Intervention de Philippe Klayman

Commission d'enquête état des forces de sécurité intérieure — Réunion du 18 avril 2018 à 15h30
Audition de M. Philippe Klayman directeur central des compagnies républicaines de sécurité dccrs

Philippe Klayman, directeur central des compagnies républicaines de sécurité (DCCRS) :

L'interpellation est un objectif louable et souhaitable, mais la finalité même du maintien de l'ordre est de faire cesser le trouble à l'ordre public. C'est la priorité absolue des autorités d'emploi, d'où la difficulté d'arriver à rétablir l'ordre parmi la population qui peut entendre ces messages et isoler les individus les plus violents pour les disperser, voire les interpeller.

On réalise régulièrement des arrestations en flagrant délit et, parfois même, avec un travail judiciaire, notamment grâce aux images tournées par nos effectifs au sein des unités, mais aussi par la sécurité publique. Des prises de vues de ces épisodes très violents sont réalisées le plus souvent possible, de telle sorte qu'il puisse y avoir ensuite un travail d'investigation, puis d'éventuelles interpellations dans les jours qui suivent.

L'interpellation, en pratique, n'est pas très simple. Plus on protège les fonctionnaires - ce qui est un objectif essentiel - moins on favorise leur mobilité.

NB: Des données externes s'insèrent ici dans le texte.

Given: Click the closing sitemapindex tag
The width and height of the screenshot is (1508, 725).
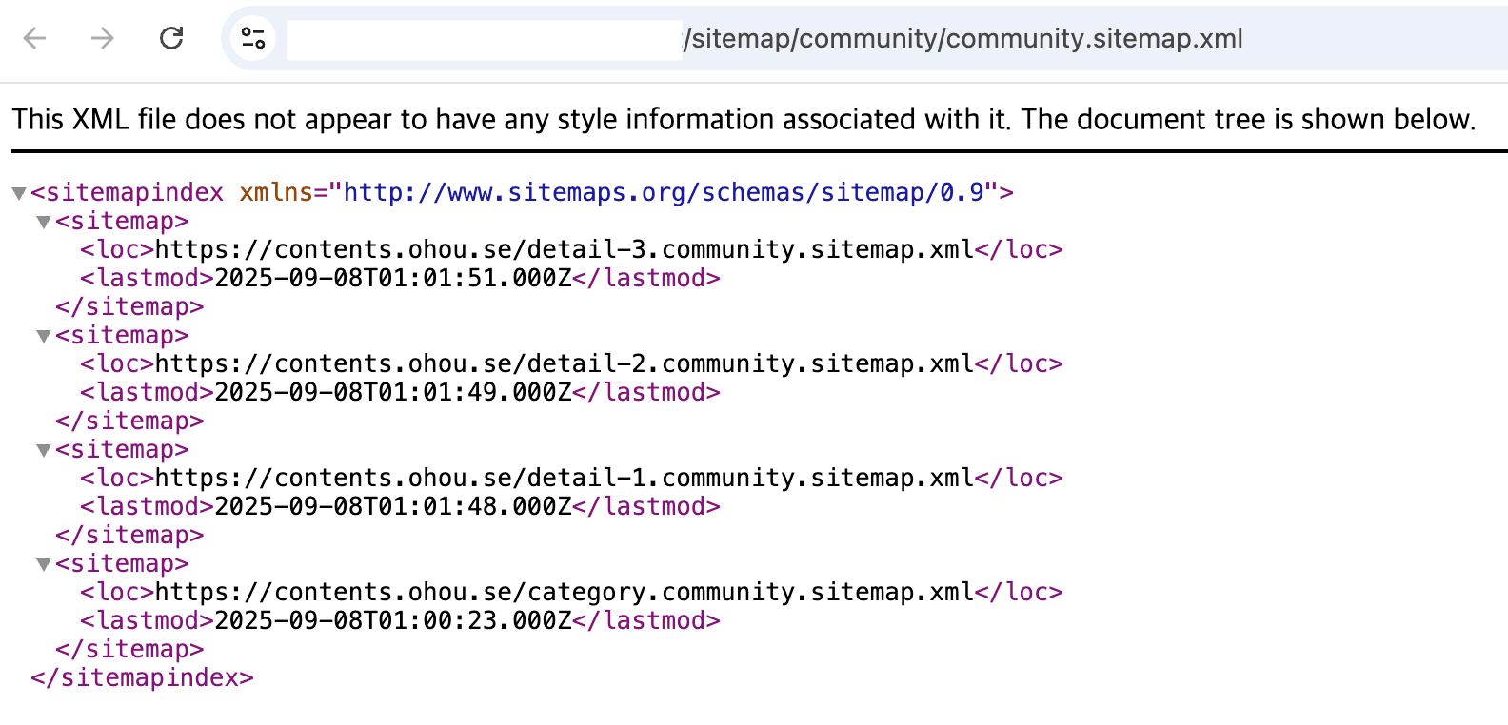Looking at the screenshot, I should (x=142, y=677).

C'est parfois au détriment de la capacité à se projeter. Les BAC et les compagnies départementales d'intervention recourent souvent aux mêmes méthodes : il peut y avoir des actions offensives très précises après identification d'un individu et action déterminée très ponctuelle pour l'interpeller. On y arrive, mais ce n'est pas facile, et ce n'est pas le but premier du maintien de l'ordre.

S'agissant des autres questions, certes on peut se dire que le métier de CRS est difficile, qu'il éloigne les fonctionnaires de leur domicile, peut créer de la tension, voire de la souffrance, de la fatigue, mais aucun fonctionnaire, qu'il soit gardien de la paix ou officier, ne se voit imposer cette affectation.

Quand on considère la fidélité de la plupart des CRS à leur maison, on peut douter que ces missions soient si terrifiantes.

Les fonctionnaires opèrent un choix de mode de vie collectif qui les amène à changer de lieu et de mission très fréquemment. C'est même ce qu'ils recherchent. L'imprévu, l'aventure, le changement permanent sont des éléments attractifs dans le métier, d'ailleurs assorti d'un appareil indemnitaire qui permet de prendre en compte les désagréments de l'éloignement familial. Ce mode de vie est choisi et apprécié.

La fidélisation des unités constitue un argument que l'on entend très souvent et qui semble relever du bon sens. Pourtant, elle est totalement impraticable. En effet, l'emploi dans la maison est complètement erratique : un jour, on va envoyer quatorze unités à Nantes, puis à Menton pour traiter une pression migratoire anormalement élevée et renforcer un temps le dispositif.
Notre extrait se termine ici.